Central Gold Coast sees variations in rates of return to investors: HTW residential
Staff reporterDecember 7, 2020

In central Surfers Paradise, agents report variations in rates of return to investors, according to a recent Herron Todd White (HTW) residential report. 

The valuation firm took a look at rental yields across the country. 

"Older high rise units close to the beach have a high underlying land value component and are subject to higher council rates, which themselves are variable," the valuation firm said. 

For example, if the owner is an owner- occupier, there is a lower rates level.

If the unit is let on a permanent basis the rates level is higher, and if it is holiday let, the rates level is higher again.

According to the HTW report, this is just the rates themselves, not including the water rates which stay the same regardless.

However, if the property has an efficient water usage rating, it is permissible to pass on the water and sewerage rates to the tenant, which increases the return to the investor.

The Chevron Renaissance development is a modern circa 2004 three tower development comprising a total of 714 units plus retail and office use.

A leading agent active in this development reports that investors are happier if they can achieve over a 4% net yield.

This agent sold unit 2066 for $308,000 on 15 May 2009, being a two-bedroom, one-bathroom high-rise unit on level six within the holiday letting pool.

The unit receives a guaranteed rental of $26,500 per annum from on site management.

After outgoings, the net return is $14,746, showing a net yield of 4.78%.

In addition to the above return, the owner is also entitled to 14 nights personal occupation of the unit for their own use subject to terms and conditions, the HTW report noted. 

This agent also reports that the expected return on three-bedroom units in the development reduces to around 4% as the purchase price is much higher.

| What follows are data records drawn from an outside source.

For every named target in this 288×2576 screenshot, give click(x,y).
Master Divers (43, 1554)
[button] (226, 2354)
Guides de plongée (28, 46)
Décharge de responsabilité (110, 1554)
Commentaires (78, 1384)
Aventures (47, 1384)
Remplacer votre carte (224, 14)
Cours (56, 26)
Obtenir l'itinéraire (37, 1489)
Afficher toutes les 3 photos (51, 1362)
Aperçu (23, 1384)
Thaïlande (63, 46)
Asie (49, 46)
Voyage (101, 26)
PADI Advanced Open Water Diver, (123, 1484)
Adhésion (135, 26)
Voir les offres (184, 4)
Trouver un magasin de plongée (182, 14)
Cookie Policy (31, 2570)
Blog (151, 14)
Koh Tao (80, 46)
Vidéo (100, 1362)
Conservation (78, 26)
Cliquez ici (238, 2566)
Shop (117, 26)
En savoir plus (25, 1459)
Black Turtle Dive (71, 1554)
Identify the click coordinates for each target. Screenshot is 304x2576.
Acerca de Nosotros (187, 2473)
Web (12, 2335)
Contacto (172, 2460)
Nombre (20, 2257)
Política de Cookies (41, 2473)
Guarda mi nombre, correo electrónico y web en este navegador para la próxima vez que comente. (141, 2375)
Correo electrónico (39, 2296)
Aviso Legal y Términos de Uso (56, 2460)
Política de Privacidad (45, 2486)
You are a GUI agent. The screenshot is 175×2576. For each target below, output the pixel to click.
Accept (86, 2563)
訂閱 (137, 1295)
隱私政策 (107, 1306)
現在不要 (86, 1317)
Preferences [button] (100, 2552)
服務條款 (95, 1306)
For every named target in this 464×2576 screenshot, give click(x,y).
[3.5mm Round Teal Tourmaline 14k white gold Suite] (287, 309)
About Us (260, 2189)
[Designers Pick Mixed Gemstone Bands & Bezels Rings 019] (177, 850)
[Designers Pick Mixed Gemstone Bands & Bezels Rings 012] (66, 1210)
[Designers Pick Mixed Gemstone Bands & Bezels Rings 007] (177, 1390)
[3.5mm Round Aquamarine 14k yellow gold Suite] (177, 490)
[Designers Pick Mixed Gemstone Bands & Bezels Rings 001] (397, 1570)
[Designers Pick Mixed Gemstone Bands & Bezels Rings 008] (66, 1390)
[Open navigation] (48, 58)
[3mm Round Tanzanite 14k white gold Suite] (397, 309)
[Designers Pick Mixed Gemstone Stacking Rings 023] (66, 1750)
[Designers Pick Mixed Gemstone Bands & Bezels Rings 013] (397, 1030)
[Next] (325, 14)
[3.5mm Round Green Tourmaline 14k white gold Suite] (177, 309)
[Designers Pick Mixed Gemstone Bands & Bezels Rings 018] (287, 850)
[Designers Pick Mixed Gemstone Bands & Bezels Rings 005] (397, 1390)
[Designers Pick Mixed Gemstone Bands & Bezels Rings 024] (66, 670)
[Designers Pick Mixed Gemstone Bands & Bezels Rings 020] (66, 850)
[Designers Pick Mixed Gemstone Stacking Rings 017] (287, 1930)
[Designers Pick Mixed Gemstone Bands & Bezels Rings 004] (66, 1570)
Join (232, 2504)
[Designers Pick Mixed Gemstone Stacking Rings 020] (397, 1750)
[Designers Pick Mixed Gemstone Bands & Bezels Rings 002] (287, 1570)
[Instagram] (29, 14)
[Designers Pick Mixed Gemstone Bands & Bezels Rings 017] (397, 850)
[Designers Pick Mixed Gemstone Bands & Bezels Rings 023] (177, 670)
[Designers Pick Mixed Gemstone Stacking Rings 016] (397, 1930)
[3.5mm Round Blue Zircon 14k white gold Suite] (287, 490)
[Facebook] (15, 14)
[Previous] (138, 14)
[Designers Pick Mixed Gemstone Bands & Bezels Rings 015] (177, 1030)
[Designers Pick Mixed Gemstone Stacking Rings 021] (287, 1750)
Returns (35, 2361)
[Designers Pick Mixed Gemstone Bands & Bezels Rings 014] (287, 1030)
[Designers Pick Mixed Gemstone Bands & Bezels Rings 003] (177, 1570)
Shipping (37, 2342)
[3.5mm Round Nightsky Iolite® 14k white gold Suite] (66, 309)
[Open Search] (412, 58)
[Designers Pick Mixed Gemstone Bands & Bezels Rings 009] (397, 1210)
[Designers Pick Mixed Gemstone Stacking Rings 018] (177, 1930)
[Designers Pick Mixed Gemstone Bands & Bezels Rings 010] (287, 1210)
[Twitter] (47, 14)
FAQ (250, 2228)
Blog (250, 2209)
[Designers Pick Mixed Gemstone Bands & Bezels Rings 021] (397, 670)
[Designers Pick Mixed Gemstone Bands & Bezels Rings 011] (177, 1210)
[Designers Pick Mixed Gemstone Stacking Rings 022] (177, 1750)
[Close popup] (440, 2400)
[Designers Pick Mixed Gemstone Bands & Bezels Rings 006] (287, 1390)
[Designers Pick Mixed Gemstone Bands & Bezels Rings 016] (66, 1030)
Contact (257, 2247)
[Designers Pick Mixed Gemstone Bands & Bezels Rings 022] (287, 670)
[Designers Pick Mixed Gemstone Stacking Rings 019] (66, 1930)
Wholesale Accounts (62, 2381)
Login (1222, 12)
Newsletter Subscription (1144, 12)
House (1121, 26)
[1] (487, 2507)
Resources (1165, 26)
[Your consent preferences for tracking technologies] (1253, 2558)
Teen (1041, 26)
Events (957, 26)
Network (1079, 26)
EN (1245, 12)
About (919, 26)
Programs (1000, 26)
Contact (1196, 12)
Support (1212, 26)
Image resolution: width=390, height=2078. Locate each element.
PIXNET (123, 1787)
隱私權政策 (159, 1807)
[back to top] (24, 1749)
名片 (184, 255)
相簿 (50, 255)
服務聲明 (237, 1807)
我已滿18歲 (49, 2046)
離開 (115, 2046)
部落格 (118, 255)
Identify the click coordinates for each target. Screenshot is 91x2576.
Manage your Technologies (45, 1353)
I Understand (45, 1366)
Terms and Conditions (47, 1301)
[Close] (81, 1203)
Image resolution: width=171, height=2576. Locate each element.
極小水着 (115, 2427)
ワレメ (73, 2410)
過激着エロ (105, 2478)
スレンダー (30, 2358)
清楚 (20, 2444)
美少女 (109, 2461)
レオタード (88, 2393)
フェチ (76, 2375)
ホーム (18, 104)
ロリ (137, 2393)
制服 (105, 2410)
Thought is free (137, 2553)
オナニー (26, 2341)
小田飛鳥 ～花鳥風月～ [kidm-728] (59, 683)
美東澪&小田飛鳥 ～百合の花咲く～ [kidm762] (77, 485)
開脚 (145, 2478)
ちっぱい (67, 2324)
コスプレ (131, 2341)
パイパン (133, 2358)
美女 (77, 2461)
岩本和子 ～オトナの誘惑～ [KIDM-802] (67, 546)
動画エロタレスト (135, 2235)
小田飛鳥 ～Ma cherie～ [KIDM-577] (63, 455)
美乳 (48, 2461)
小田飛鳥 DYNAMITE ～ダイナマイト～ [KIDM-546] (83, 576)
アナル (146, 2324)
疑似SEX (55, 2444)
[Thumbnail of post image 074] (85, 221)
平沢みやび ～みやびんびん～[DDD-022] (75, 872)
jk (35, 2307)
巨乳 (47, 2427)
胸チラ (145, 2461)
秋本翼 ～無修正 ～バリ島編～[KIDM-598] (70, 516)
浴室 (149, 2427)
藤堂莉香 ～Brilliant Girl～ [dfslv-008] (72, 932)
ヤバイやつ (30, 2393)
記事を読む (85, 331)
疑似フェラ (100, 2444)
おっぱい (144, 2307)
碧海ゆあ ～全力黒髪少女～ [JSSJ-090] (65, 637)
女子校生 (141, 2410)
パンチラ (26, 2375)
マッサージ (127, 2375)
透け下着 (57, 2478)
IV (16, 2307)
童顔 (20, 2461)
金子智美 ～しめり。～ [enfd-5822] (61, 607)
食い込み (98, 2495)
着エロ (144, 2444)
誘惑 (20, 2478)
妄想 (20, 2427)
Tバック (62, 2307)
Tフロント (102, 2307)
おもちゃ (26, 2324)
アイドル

These higher returns are made possible by the higher expected occupancy rates achieved by the managers. This building is reportedly currently achieving around an 85% occupancy rate.

The Beachpoint development is an older circa 1978 development comprising a total of 142 units situated opposite the beach in central Surfers Paradise.

A one-bedroom unit on the tenth floor with a south- west aspect and restricted ocean views is currently under unconditional contract for $260,000, with settlement due in less than two weeks.

This unit is tenanted on a 12-month lease at $360 per week.

Outgoings including rates, water and sewerage rates, and body corporate fees at $152 per week total $10,439 without landlord insurance which leaves $8,281 net income showing a net yield of 3.19%.

"This lower return is typical for older unit buildings with slightly lower occupancy rates and a higher underlying land value component per unit," the valuation firm commented. 

The agent selling the above property reports typical returns for this style of unit generally range between 2% and 3%.

Further away from the beach in Carrara, a leading local agent reports that investors in cluster unit townhouse complexes aren’t stating what return they are chasing, but are very interested in the potential or actual rental return and want to know what the outgoings are including body corporate fees, rates and water charges and then they work out the net return themselves.

"Anecdotally he feels they are seeking over 4.5% and for nothing to require repair for the first 12 months," the valuation firm said.